(Stored data entries)
BEGIN
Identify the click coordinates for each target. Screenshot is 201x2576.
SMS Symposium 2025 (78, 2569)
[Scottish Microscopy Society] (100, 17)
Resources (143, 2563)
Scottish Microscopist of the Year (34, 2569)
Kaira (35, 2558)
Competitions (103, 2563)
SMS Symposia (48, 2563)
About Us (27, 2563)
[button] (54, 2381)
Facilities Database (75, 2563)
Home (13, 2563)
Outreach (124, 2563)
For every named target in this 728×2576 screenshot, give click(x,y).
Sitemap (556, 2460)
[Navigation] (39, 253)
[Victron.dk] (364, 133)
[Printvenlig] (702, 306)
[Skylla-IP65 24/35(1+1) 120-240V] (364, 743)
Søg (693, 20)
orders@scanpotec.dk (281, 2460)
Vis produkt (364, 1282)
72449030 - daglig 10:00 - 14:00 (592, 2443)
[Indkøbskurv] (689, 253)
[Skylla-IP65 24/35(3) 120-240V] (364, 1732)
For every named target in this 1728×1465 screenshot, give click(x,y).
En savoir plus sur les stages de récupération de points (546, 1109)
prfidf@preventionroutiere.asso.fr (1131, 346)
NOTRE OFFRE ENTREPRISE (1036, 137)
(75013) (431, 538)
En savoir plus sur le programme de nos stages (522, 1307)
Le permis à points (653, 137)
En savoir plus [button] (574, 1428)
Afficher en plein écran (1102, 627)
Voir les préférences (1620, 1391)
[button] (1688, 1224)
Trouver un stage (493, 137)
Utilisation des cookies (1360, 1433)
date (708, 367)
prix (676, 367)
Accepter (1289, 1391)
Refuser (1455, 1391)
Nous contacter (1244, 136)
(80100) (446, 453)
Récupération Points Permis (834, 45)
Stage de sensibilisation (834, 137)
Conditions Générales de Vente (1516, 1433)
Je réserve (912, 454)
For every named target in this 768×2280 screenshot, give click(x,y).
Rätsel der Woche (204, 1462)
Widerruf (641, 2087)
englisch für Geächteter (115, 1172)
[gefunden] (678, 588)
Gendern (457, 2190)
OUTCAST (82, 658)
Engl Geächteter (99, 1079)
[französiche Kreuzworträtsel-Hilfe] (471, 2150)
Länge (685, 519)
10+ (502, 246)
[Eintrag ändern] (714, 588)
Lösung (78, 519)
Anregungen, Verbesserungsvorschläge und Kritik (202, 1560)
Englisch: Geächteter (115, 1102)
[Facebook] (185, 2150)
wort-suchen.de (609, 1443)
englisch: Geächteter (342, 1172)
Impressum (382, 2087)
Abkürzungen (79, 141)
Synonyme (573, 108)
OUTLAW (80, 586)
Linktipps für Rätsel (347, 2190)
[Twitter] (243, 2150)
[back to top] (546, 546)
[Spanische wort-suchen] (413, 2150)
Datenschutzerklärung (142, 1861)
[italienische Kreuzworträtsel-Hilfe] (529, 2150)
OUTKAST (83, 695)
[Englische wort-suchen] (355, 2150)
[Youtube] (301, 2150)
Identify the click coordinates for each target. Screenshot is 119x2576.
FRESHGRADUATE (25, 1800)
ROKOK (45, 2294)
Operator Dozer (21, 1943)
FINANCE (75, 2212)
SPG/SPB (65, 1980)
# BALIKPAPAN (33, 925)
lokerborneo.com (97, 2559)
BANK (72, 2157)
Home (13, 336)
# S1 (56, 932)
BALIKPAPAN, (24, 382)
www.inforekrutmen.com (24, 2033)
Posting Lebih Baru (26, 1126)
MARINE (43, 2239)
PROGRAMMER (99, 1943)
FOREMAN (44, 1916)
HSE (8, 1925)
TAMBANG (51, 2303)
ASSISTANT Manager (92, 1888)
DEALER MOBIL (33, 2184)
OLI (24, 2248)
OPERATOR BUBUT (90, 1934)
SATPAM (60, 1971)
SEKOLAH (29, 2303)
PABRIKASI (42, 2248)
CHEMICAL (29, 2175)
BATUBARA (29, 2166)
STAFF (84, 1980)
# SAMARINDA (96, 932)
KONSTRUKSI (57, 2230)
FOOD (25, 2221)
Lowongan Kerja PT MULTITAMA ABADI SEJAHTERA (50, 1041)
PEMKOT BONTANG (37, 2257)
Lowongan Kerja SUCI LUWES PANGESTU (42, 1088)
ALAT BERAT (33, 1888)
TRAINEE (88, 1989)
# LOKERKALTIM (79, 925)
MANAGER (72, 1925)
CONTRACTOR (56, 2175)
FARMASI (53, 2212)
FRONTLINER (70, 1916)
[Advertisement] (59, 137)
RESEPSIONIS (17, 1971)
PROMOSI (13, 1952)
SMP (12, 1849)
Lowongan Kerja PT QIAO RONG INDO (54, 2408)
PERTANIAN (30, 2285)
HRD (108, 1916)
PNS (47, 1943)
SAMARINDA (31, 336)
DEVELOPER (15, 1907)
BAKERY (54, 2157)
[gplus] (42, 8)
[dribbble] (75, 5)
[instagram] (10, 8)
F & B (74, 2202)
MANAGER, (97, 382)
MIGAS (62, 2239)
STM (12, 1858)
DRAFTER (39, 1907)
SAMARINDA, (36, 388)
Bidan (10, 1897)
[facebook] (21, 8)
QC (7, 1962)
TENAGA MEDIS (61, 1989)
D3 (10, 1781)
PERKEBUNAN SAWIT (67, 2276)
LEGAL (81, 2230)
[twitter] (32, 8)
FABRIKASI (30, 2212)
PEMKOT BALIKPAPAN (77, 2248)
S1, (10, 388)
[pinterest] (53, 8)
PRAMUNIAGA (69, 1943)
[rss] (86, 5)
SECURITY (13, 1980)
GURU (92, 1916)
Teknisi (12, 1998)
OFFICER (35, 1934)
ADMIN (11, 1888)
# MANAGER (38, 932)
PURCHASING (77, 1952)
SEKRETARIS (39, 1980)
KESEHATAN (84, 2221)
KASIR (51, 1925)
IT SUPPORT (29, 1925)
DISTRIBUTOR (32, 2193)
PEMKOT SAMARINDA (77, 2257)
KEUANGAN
END
§ **PROBLEM TO WORK ON**:
Filter the records down to the lines containing the word "SAMARINDA", and copy those.

§ **RESPONSE BOX**:
# SAMARINDA (96, 932)
SAMARINDA (31, 336)
SAMARINDA, (36, 388)
PEMKOT SAMARINDA (77, 2257)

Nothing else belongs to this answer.